= Beginning of Section =

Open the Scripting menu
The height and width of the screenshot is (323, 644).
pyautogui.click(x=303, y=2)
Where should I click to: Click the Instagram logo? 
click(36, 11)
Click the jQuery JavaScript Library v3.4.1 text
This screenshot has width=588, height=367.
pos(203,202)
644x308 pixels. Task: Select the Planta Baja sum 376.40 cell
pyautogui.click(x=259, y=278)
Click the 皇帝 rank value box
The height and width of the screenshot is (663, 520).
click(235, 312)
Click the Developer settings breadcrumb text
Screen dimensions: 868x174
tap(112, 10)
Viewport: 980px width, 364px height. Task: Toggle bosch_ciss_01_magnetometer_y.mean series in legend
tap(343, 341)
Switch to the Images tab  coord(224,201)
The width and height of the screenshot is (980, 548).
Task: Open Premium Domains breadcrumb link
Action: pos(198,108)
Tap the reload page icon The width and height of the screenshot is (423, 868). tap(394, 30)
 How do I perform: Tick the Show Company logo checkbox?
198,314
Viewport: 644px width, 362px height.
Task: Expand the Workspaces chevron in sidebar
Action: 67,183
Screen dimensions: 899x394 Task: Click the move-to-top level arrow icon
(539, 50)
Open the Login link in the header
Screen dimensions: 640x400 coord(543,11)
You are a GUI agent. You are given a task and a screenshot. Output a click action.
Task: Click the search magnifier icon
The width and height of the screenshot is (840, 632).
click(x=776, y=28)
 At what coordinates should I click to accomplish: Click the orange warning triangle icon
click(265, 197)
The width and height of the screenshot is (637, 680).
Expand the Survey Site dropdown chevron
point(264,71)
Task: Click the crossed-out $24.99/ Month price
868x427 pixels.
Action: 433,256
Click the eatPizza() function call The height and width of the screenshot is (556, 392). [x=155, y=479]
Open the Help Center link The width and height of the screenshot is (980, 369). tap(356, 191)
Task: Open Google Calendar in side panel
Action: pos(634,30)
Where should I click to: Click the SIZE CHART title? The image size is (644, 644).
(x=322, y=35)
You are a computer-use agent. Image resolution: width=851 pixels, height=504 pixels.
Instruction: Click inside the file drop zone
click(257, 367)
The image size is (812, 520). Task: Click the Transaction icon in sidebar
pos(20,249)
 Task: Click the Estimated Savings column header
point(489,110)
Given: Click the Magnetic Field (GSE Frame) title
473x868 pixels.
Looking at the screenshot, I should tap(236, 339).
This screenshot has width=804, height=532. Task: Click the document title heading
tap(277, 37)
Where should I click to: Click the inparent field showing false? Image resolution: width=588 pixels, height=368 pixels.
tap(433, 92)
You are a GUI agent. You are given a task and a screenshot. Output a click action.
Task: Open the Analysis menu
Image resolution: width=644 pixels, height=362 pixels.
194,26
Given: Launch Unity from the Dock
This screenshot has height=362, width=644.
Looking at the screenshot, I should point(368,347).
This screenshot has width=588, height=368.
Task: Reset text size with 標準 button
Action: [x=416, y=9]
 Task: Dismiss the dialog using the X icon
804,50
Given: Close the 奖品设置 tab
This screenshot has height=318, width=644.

= End of Section =

__Instructions to follow__: Print out every entry, keeping each one exact.

__Your response__:
Open the Scripting menu
The height and width of the screenshot is (323, 644).
pyautogui.click(x=303, y=2)
Where should I click to: Click the Instagram logo? 
click(36, 11)
Click the jQuery JavaScript Library v3.4.1 text
This screenshot has width=588, height=367.
pos(203,202)
644x308 pixels. Task: Select the Planta Baja sum 376.40 cell
pyautogui.click(x=259, y=278)
Click the 皇帝 rank value box
The height and width of the screenshot is (663, 520).
click(235, 312)
Click the Developer settings breadcrumb text
Screen dimensions: 868x174
tap(112, 10)
Viewport: 980px width, 364px height. Task: Toggle bosch_ciss_01_magnetometer_y.mean series in legend
tap(343, 341)
Switch to the Images tab  coord(224,201)
The width and height of the screenshot is (980, 548).
Task: Open Premium Domains breadcrumb link
Action: pos(198,108)
Tap the reload page icon The width and height of the screenshot is (423, 868). tap(394, 30)
 How do I perform: Tick the Show Company logo checkbox?
198,314
Viewport: 644px width, 362px height.
Task: Expand the Workspaces chevron in sidebar
Action: 67,183
Screen dimensions: 899x394 Task: Click the move-to-top level arrow icon
(539, 50)
Open the Login link in the header
Screen dimensions: 640x400 coord(543,11)
You are a GUI agent. You are given a task and a screenshot. Output a click action.
Task: Click the search magnifier icon
The width and height of the screenshot is (840, 632).
click(x=776, y=28)
 At what coordinates should I click to accomplish: Click the orange warning triangle icon
click(265, 197)
The width and height of the screenshot is (637, 680).
Expand the Survey Site dropdown chevron
point(264,71)
Task: Click the crossed-out $24.99/ Month price
868x427 pixels.
Action: 433,256
Click the eatPizza() function call The height and width of the screenshot is (556, 392). [x=155, y=479]
Open the Help Center link The width and height of the screenshot is (980, 369). tap(356, 191)
Task: Open Google Calendar in side panel
Action: pos(634,30)
Where should I click to: Click the SIZE CHART title? The image size is (644, 644).
(x=322, y=35)
You are a computer-use agent. Image resolution: width=851 pixels, height=504 pixels.
Instruction: Click inside the file drop zone
click(257, 367)
The image size is (812, 520). Task: Click the Transaction icon in sidebar
pos(20,249)
 Task: Click the Estimated Savings column header
point(489,110)
Given: Click the Magnetic Field (GSE Frame) title
473x868 pixels.
Looking at the screenshot, I should tap(236, 339).
This screenshot has width=804, height=532. Task: Click the document title heading
tap(277, 37)
Where should I click to: Click the inparent field showing false? Image resolution: width=588 pixels, height=368 pixels.
tap(433, 92)
You are a GUI agent. You are given a task and a screenshot. Output a click action.
Task: Open the Analysis menu
Image resolution: width=644 pixels, height=362 pixels.
194,26
Given: Launch Unity from the Dock
This screenshot has height=362, width=644.
Looking at the screenshot, I should point(368,347).
This screenshot has width=588, height=368.
Task: Reset text size with 標準 button
Action: [x=416, y=9]
 Task: Dismiss the dialog using the X icon
804,50
Given: Close the 奖品设置 tab
This screenshot has height=318, width=644.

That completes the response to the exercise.